Warum legst du die txt nicht in das gleiche Verzeichnis wie das Programm?


----------



## kakulala (1. Aug 2017)

mrBrown hat gesagt.:


> Warum legst du die txt nicht in das gleiche Verzeichnis wie das Programm?


Meinst du den workspace? Ich habe das Programm noch nicht fertig, dazu brauchte ich noch eine Möglichkeit, einen Pfad einzulesen (jetzt gelöst mit .txt) .

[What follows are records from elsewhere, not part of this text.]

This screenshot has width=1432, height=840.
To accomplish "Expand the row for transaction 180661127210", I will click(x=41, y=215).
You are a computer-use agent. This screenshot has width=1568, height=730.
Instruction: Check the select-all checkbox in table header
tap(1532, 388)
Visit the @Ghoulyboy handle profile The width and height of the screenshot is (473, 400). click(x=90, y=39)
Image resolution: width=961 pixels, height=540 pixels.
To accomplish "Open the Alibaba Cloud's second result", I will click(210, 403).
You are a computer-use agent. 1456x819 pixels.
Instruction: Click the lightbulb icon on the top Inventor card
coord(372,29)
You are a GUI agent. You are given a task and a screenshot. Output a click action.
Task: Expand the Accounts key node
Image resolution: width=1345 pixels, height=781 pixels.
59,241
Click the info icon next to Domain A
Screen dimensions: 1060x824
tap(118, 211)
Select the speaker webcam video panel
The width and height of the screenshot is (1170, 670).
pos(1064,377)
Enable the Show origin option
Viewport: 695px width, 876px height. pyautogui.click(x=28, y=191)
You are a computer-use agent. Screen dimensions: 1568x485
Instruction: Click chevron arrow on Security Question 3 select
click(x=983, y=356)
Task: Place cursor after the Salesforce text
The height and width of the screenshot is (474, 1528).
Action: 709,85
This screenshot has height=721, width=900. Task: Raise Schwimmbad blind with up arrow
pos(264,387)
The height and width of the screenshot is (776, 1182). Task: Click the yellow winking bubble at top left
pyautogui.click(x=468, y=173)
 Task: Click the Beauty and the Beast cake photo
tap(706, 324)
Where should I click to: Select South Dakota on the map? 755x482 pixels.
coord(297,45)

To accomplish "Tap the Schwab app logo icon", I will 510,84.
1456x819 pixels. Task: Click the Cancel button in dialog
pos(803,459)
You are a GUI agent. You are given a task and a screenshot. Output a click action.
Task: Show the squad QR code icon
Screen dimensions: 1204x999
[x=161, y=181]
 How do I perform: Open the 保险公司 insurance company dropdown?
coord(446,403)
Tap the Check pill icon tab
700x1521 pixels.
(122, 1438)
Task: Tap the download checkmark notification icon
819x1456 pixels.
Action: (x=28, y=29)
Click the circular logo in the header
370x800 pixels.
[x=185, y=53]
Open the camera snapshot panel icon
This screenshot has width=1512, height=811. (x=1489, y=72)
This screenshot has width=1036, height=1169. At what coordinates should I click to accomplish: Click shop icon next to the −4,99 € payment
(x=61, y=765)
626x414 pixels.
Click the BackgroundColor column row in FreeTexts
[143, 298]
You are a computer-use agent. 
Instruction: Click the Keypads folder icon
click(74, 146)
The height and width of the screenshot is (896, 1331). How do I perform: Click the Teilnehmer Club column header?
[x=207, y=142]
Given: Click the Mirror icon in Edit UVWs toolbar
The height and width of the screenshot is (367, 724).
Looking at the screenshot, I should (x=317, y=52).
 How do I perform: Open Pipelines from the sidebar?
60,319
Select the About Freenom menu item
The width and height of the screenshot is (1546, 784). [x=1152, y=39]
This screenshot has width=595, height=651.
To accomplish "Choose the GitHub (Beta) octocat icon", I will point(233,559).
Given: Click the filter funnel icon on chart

Funktioniert das denn wenn ich eine .exe zum schluss mache & in dem Ordner befindet sich dann die Textdatei (mit Pfad). Kann ich dann die Textdatei bzw. den Pfad darin beliebig ändern & es funktioniert? Wäre schade, wenn ich das jetzt alles so fertig mache & zum schluss funktioniert es nicht so wie es sollte....


----------



## mrBrown (1. Aug 2017)

Ja, das funktioniert.


----------



## kakulala (1. Aug 2017)

mrBrown hat gesagt.:


> Ja, das funktioniert.


Wenn ich nun jedoch die .exe Datei auf einen anderen PC lege & dort ausführen lassen möchte, wird es problematisch oder? Dann stimmt ja der Pfad nichtmehr, in dem die Textdatei in meinem Java Programm steht


----------



## mrBrown (1. Aug 2017)

Ja deshalb sollte sie ja sich in dem gleichem Verzeichnis wie das Programm liegen.
Du solltest dafür natürlich keinen absoluten sondern einen relativen Pfad nutzen


----------



## kakulala (1. Aug 2017)

mrBrown hat gesagt.:


> Ja deshalb sollte sie ja sich in dem gleichem Verzeichnis wie das Programm liegen.
> Du solltest dafür natürlich keinen absoluten sondern einen relativen Pfad nutzen


Oh gott, danke! Ich bin automatisch von einem absoluten ausgegangen.....ich probiers!


----------